Oil prices climbed for a third straight session Tuesday as investors reacted to a widening military conflict between the U.S., Israel and Iran. The market is focused on one key risk: disruption to supplies from the Middle East, which produces a large share of the world’s energy.
Brent crude futures rose $1.70, or 2.2%, to $79.44 a barrel by 0400 GMT. A day earlier, Brent surged as high as $82.37—its strongest level since January 2025—before settling 6.7% higher. U.S. West Texas Intermediate (WTI) gained $1.17, or 1.6%, to $72.40 a barrel after touching its highest point since June 2025 in the previous session and closing up 6.3%.
Analysts say the longer the conflict continues, the greater the upside risk for oil. Tony Sycamore of IG noted that with no quick de-escalation in sight and shipping through the Strait of Hormuz effectively halted, markets are pricing in prolonged instability.
Strait of Hormuz in Focus
The Strait of Hormuz is a narrow waterway between Iran and Oman. It carries about 20% of the world’s oil and gas supply. If ships cannot pass safely, global energy markets tighten quickly.
Iranian media reported that a senior Revolutionary Guards official declared the strait closed and warned that Iran would fire on vessels attempting to pass.

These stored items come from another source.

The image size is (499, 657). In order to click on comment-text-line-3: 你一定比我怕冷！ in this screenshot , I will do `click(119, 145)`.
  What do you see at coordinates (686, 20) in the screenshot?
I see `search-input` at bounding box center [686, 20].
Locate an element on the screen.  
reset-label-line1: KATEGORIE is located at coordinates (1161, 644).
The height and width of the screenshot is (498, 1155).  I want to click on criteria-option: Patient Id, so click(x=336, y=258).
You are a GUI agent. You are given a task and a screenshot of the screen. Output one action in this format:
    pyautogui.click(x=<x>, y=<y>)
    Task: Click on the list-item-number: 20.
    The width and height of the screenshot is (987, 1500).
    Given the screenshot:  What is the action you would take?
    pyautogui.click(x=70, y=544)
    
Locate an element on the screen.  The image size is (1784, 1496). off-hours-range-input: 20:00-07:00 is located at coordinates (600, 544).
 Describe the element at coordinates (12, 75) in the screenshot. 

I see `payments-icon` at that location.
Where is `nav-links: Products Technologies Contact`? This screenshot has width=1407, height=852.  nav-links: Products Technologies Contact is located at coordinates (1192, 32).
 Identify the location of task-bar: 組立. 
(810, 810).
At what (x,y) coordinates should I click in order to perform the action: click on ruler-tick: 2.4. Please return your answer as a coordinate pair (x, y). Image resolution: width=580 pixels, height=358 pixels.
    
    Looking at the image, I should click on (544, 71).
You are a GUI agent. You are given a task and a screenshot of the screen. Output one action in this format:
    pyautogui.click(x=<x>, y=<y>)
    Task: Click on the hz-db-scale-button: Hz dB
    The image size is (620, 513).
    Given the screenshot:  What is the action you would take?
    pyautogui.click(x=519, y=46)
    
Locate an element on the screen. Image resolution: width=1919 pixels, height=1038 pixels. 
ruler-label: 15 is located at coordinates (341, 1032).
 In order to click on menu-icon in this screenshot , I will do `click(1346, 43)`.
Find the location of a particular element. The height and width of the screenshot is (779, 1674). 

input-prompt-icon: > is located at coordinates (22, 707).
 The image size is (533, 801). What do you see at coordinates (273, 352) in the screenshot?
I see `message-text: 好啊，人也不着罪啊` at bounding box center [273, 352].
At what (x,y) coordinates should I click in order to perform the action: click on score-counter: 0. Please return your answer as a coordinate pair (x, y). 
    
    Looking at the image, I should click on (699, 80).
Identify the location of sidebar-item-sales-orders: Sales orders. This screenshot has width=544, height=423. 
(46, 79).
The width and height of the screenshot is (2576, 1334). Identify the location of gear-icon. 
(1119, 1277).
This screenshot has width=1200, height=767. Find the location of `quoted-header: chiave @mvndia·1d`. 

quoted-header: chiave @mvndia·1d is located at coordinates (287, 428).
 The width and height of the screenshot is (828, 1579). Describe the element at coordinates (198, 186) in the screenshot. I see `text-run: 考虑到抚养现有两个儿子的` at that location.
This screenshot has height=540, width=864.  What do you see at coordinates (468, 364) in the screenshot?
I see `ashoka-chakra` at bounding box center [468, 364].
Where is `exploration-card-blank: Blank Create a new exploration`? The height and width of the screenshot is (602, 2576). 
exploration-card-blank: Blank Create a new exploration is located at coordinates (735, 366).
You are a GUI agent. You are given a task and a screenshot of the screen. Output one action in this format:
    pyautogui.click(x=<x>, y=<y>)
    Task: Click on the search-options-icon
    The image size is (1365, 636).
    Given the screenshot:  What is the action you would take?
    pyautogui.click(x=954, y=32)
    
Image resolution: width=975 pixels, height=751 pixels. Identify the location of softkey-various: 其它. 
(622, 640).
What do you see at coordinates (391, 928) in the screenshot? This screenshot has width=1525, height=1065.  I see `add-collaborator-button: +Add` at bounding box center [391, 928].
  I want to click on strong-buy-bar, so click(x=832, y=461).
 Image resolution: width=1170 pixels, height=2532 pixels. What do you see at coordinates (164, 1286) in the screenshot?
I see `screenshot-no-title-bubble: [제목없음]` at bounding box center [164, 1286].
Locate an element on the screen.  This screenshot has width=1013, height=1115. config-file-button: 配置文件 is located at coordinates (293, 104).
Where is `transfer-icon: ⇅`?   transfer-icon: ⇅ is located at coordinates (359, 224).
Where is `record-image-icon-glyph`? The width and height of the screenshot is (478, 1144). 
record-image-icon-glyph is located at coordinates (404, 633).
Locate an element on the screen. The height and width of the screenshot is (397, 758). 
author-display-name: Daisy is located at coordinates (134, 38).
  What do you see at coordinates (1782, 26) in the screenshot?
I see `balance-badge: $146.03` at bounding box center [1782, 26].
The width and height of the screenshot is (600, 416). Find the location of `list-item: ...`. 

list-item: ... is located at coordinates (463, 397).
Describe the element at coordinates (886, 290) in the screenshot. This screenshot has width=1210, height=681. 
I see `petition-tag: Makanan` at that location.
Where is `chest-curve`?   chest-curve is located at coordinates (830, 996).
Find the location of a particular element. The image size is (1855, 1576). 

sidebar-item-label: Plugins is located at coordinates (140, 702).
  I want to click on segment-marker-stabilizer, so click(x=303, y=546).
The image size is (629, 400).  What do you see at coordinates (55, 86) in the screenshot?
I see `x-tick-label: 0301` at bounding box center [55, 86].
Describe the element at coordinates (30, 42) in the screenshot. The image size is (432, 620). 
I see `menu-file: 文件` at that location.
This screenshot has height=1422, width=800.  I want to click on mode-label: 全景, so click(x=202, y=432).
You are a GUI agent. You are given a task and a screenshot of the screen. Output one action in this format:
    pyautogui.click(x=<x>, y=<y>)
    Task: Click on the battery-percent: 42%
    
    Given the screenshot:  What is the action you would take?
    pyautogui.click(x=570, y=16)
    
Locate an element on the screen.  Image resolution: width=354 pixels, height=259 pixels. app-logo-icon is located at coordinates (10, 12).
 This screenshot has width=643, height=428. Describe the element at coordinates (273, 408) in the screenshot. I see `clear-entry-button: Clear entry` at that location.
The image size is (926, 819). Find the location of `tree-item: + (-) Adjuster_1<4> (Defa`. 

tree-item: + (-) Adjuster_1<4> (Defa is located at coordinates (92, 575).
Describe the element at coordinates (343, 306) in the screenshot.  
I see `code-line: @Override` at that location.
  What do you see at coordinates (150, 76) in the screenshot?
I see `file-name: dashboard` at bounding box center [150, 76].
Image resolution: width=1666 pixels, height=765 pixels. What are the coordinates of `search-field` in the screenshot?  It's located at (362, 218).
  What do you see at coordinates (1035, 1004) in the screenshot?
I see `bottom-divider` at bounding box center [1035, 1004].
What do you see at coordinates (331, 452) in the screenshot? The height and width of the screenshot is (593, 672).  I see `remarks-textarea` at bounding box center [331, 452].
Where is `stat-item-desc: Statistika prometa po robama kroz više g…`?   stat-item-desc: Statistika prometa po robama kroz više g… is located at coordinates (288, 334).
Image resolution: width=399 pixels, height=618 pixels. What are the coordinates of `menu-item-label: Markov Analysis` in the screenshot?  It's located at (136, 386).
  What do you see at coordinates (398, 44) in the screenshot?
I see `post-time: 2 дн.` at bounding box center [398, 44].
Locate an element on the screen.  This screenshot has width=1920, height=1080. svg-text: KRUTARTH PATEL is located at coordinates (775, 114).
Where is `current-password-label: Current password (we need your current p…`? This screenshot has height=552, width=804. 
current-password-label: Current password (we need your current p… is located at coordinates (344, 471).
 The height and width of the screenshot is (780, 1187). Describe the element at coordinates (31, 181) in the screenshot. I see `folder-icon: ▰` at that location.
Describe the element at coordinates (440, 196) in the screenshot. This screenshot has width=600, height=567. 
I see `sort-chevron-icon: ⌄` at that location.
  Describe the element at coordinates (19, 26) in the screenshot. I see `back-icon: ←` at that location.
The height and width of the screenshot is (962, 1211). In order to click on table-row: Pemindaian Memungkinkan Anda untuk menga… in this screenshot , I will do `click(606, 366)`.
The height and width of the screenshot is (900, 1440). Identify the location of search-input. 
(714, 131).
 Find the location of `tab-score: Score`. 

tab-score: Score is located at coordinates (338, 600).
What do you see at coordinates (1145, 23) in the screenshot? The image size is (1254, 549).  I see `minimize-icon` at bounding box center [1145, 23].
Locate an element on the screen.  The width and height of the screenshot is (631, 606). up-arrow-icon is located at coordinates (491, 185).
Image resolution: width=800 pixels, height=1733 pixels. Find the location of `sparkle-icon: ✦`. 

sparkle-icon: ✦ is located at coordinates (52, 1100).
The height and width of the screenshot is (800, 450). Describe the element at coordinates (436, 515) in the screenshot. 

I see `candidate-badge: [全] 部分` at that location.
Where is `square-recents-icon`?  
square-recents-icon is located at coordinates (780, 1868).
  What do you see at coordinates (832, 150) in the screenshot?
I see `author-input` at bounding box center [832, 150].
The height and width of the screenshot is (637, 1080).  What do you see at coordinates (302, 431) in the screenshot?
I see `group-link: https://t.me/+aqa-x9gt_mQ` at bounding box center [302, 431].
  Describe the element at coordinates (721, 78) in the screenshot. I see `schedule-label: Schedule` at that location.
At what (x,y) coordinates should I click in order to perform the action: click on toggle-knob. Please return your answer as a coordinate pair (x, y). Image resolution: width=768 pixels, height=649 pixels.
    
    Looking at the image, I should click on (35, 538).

Meanwhile, tankers and container ships are avoiding the route. Insurance companies have canceled coverage for ships operating there, and global oil and gas shipping rates have surged.
The conflict expanded Monday as Israel attacked Lebanon, while Iran launched strikes on energy infrastructure in Gulf states and targeted tankers in the Strait. Israeli Prime Minister Benjamin Netanyahu said the war could take “some time,” though not years.
Key developments driving markets:
- 20% of global oil and gas flows via Hormuz
- Brent: Up 2.2% to $79.44; hit $82.37 Monday
- WTI: Up 1.6% to $72.40; settled +6.3% prior session
- Shipping insurance: Coverage canceled for Hormuz routes
Fuel Prices and 2026 Outlook

Refined fuel markets are reacting sharply. Saudi Arabia shut its largest domestic refinery after a drone strike, raising concerns about fuel supply.
U.S. ultra-low-sulfur diesel futures climbed 4.2% to $3.0207 per gallon after reaching a two-year high. Gasoline futures rose 1.7% to $2.4113 per gallon following a 3.7% jump in the prior session. European gasoil futures gained 4.3% to $925 per metric ton after soaring 18% Monday.
Banks are adjusting forecasts. Bernstein raised its 2026 Brent price assumption from $65 to $80 per barrel. In an extreme scenario involving prolonged conflict and infrastructure damage, the firm sees prices potentially reaching $120 to $150.
For now, markets are weighing two questions: Will oil flows through Hormuz resume safely? And will more energy facilities be targeted? The answers will determine whether prices stabilize—or surge further.